╭──

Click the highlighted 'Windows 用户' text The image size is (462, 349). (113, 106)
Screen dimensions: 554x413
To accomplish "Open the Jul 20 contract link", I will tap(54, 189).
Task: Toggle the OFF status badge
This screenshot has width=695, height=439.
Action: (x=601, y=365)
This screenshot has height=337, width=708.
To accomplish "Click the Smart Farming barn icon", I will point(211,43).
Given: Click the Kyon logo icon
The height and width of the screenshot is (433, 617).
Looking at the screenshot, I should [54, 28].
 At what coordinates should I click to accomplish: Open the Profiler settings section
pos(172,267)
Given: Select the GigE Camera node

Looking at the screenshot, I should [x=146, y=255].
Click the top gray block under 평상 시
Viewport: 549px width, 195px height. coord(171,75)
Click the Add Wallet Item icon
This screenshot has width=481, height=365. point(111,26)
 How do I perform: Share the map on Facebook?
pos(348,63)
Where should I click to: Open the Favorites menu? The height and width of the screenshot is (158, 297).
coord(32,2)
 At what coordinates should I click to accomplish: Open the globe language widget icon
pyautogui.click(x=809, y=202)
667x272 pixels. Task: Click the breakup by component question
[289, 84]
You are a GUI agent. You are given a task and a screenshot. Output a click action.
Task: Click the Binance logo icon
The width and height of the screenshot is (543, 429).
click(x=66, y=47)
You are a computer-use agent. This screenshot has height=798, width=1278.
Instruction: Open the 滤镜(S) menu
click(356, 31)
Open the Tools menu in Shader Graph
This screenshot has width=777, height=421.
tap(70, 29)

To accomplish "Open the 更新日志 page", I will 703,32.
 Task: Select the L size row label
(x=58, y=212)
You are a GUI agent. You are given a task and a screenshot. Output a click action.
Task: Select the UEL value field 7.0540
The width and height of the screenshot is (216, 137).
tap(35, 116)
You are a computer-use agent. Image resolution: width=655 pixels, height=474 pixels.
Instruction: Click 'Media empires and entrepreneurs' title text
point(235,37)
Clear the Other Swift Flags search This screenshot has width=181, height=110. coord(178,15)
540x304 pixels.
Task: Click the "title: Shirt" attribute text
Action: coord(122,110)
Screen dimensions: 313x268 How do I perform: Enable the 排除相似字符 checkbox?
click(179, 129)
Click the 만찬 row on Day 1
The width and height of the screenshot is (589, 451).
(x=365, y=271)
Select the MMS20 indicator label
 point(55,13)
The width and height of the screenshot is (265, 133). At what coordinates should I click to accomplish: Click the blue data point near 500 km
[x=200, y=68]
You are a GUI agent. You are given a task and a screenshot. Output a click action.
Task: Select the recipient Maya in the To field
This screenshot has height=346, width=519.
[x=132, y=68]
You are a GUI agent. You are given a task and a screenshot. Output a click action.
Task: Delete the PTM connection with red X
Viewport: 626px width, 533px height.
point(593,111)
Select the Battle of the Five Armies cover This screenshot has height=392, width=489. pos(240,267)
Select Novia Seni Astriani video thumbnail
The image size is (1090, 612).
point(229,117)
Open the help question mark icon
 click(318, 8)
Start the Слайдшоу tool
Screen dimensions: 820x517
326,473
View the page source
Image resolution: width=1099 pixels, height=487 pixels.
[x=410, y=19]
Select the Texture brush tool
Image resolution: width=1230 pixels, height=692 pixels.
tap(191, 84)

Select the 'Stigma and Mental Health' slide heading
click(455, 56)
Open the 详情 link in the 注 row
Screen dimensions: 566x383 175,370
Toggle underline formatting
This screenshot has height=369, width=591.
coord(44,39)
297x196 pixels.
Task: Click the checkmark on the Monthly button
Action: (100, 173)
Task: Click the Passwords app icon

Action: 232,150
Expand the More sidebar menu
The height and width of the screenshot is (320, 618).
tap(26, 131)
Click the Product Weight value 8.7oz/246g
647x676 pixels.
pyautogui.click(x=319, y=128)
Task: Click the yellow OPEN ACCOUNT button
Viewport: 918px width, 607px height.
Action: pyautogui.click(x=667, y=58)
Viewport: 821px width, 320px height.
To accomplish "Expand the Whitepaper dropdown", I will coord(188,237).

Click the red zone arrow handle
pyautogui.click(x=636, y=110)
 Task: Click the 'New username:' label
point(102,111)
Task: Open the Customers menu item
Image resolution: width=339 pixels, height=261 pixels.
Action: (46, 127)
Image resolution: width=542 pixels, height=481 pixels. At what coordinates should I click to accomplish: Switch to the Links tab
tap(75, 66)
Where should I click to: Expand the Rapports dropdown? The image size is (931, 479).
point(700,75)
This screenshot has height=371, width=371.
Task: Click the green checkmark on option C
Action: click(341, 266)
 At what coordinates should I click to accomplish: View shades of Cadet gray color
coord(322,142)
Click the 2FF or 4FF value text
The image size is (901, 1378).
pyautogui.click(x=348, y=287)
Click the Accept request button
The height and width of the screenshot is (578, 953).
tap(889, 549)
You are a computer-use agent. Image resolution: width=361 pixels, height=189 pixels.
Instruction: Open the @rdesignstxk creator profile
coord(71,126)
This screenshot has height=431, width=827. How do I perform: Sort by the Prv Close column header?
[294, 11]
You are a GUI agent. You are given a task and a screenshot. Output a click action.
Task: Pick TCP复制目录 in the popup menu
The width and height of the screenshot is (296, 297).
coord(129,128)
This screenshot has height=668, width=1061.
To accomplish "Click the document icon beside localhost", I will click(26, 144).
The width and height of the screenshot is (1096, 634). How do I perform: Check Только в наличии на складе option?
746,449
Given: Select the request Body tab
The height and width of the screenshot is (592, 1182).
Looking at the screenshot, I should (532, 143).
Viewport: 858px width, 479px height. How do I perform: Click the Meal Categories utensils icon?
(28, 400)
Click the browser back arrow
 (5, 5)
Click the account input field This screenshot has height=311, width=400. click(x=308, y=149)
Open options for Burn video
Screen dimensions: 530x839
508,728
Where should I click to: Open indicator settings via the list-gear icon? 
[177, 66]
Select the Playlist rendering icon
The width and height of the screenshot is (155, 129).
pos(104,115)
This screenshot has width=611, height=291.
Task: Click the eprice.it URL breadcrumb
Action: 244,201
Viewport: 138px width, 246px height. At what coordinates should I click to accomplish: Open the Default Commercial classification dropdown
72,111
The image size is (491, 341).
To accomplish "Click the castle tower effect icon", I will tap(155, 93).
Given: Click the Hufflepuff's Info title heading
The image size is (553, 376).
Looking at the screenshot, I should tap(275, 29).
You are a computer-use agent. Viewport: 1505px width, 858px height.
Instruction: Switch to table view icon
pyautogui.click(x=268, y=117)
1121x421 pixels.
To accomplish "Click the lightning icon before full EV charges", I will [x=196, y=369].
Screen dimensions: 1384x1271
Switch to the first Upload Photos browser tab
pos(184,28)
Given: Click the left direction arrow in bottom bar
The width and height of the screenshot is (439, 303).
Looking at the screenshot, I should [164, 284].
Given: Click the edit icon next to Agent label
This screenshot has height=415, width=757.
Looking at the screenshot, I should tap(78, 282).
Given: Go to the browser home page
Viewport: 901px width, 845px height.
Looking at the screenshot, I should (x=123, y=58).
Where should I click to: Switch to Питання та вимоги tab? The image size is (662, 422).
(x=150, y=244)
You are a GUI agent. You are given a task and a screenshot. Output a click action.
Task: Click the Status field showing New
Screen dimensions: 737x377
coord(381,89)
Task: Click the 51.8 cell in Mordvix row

╰──

• **EXERCISE BRIEF**: Change every "GUI agent" in the listing above to "desktop assistant", and reproduce the rest of the listing unchanged.

• **RESULT OF THE EXERCISE**:
Click the highlighted 'Windows 用户' text The image size is (462, 349). (113, 106)
Screen dimensions: 554x413
To accomplish "Open the Jul 20 contract link", I will tap(54, 189).
Task: Toggle the OFF status badge
This screenshot has width=695, height=439.
Action: (x=601, y=365)
This screenshot has height=337, width=708.
To accomplish "Click the Smart Farming barn icon", I will point(211,43).
Given: Click the Kyon logo icon
The height and width of the screenshot is (433, 617).
Looking at the screenshot, I should [54, 28].
 At what coordinates should I click to accomplish: Open the Profiler settings section
pos(172,267)
Given: Select the GigE Camera node

Looking at the screenshot, I should [x=146, y=255].
Click the top gray block under 평상 시
Viewport: 549px width, 195px height. coord(171,75)
Click the Add Wallet Item icon
This screenshot has width=481, height=365. point(111,26)
 How do I perform: Share the map on Facebook?
pos(348,63)
Where should I click to: Open the Favorites menu? The height and width of the screenshot is (158, 297).
coord(32,2)
 At what coordinates should I click to accomplish: Open the globe language widget icon
pyautogui.click(x=809, y=202)
667x272 pixels. Task: Click the breakup by component question
[289, 84]
You are a desktop assistant. You are given a task and a screenshot. Output a click action.
Task: Click the Binance logo icon
The width and height of the screenshot is (543, 429).
click(x=66, y=47)
You are a computer-use agent. This screenshot has height=798, width=1278.
Instruction: Open the 滤镜(S) menu
click(356, 31)
Open the Tools menu in Shader Graph
This screenshot has width=777, height=421.
tap(70, 29)

To accomplish "Open the 更新日志 page", I will 703,32.
 Task: Select the L size row label
(x=58, y=212)
You are a desktop assistant. You are given a task and a screenshot. Output a click action.
Task: Select the UEL value field 7.0540
The width and height of the screenshot is (216, 137).
tap(35, 116)
You are a computer-use agent. Image resolution: width=655 pixels, height=474 pixels.
Instruction: Click 'Media empires and entrepreneurs' title text
point(235,37)
Clear the Other Swift Flags search This screenshot has width=181, height=110. coord(178,15)
540x304 pixels.
Task: Click the "title: Shirt" attribute text
Action: coord(122,110)
Screen dimensions: 313x268 How do I perform: Enable the 排除相似字符 checkbox?
click(179, 129)
Click the 만찬 row on Day 1
The width and height of the screenshot is (589, 451).
(x=365, y=271)
Select the MMS20 indicator label
 point(55,13)
The width and height of the screenshot is (265, 133). At what coordinates should I click to accomplish: Click the blue data point near 500 km
[x=200, y=68]
You are a desktop assistant. You are given a task and a screenshot. Output a click action.
Task: Select the recipient Maya in the To field
This screenshot has height=346, width=519.
[x=132, y=68]
You are a desktop assistant. You are given a task and a screenshot. Output a click action.
Task: Delete the PTM connection with red X
Viewport: 626px width, 533px height.
point(593,111)
Select the Battle of the Five Armies cover This screenshot has height=392, width=489. pos(240,267)
Select Novia Seni Astriani video thumbnail
The image size is (1090, 612).
point(229,117)
Open the help question mark icon
 click(318, 8)
Start the Слайдшоу tool
Screen dimensions: 820x517
326,473
View the page source
Image resolution: width=1099 pixels, height=487 pixels.
[x=410, y=19]
Select the Texture brush tool
Image resolution: width=1230 pixels, height=692 pixels.
tap(191, 84)

Select the 'Stigma and Mental Health' slide heading
click(455, 56)
Open the 详情 link in the 注 row
Screen dimensions: 566x383 175,370
Toggle underline formatting
This screenshot has height=369, width=591.
coord(44,39)
297x196 pixels.
Task: Click the checkmark on the Monthly button
Action: (100, 173)
Task: Click the Passwords app icon

Action: 232,150
Expand the More sidebar menu
The height and width of the screenshot is (320, 618).
tap(26, 131)
Click the Product Weight value 8.7oz/246g
647x676 pixels.
pyautogui.click(x=319, y=128)
Task: Click the yellow OPEN ACCOUNT button
Viewport: 918px width, 607px height.
Action: pyautogui.click(x=667, y=58)
Viewport: 821px width, 320px height.
To accomplish "Expand the Whitepaper dropdown", I will coord(188,237).

Click the red zone arrow handle
pyautogui.click(x=636, y=110)
 Task: Click the 'New username:' label
point(102,111)
Task: Open the Customers menu item
Image resolution: width=339 pixels, height=261 pixels.
Action: (46, 127)
Image resolution: width=542 pixels, height=481 pixels. At what coordinates should I click to accomplish: Switch to the Links tab
tap(75, 66)
Where should I click to: Expand the Rapports dropdown? The image size is (931, 479).
point(700,75)
This screenshot has height=371, width=371.
Task: Click the green checkmark on option C
Action: click(341, 266)
 At what coordinates should I click to accomplish: View shades of Cadet gray color
coord(322,142)
Click the 2FF or 4FF value text
The image size is (901, 1378).
pyautogui.click(x=348, y=287)
Click the Accept request button
The height and width of the screenshot is (578, 953).
tap(889, 549)
You are a computer-use agent. Image resolution: width=361 pixels, height=189 pixels.
Instruction: Open the @rdesignstxk creator profile
coord(71,126)
This screenshot has height=431, width=827. How do I perform: Sort by the Prv Close column header?
[294, 11]
You are a desktop assistant. You are given a task and a screenshot. Output a click action.
Task: Pick TCP复制目录 in the popup menu
The width and height of the screenshot is (296, 297).
coord(129,128)
This screenshot has height=668, width=1061.
To accomplish "Click the document icon beside localhost", I will click(26, 144).
The width and height of the screenshot is (1096, 634). How do I perform: Check Только в наличии на складе option?
746,449
Given: Select the request Body tab
The height and width of the screenshot is (592, 1182).
Looking at the screenshot, I should (532, 143).
Viewport: 858px width, 479px height. How do I perform: Click the Meal Categories utensils icon?
(28, 400)
Click the browser back arrow
 (5, 5)
Click the account input field This screenshot has height=311, width=400. click(x=308, y=149)
Open options for Burn video
Screen dimensions: 530x839
508,728
Where should I click to: Open indicator settings via the list-gear icon? 
[177, 66]
Select the Playlist rendering icon
The width and height of the screenshot is (155, 129).
pos(104,115)
This screenshot has width=611, height=291.
Task: Click the eprice.it URL breadcrumb
Action: 244,201
Viewport: 138px width, 246px height. At what coordinates should I click to accomplish: Open the Default Commercial classification dropdown
72,111
The image size is (491, 341).
To accomplish "Click the castle tower effect icon", I will tap(155, 93).
Given: Click the Hufflepuff's Info title heading
The image size is (553, 376).
Looking at the screenshot, I should tap(275, 29).
You are a computer-use agent. Viewport: 1505px width, 858px height.
Instruction: Switch to table view icon
pyautogui.click(x=268, y=117)
1121x421 pixels.
To accomplish "Click the lightning icon before full EV charges", I will [x=196, y=369].
Screen dimensions: 1384x1271
Switch to the first Upload Photos browser tab
pos(184,28)
Given: Click the left direction arrow in bottom bar
The width and height of the screenshot is (439, 303).
Looking at the screenshot, I should [164, 284].
Given: Click the edit icon next to Agent label
This screenshot has height=415, width=757.
Looking at the screenshot, I should tap(78, 282).
Given: Go to the browser home page
Viewport: 901px width, 845px height.
Looking at the screenshot, I should (x=123, y=58).
Where should I click to: Switch to Питання та вимоги tab? The image size is (662, 422).
(x=150, y=244)
You are a desktop assistant. You are given a task and a screenshot. Output a click action.
Task: Click the Status field showing New
Screen dimensions: 737x377
coord(381,89)
Task: Click the 51.8 cell in Mordvix row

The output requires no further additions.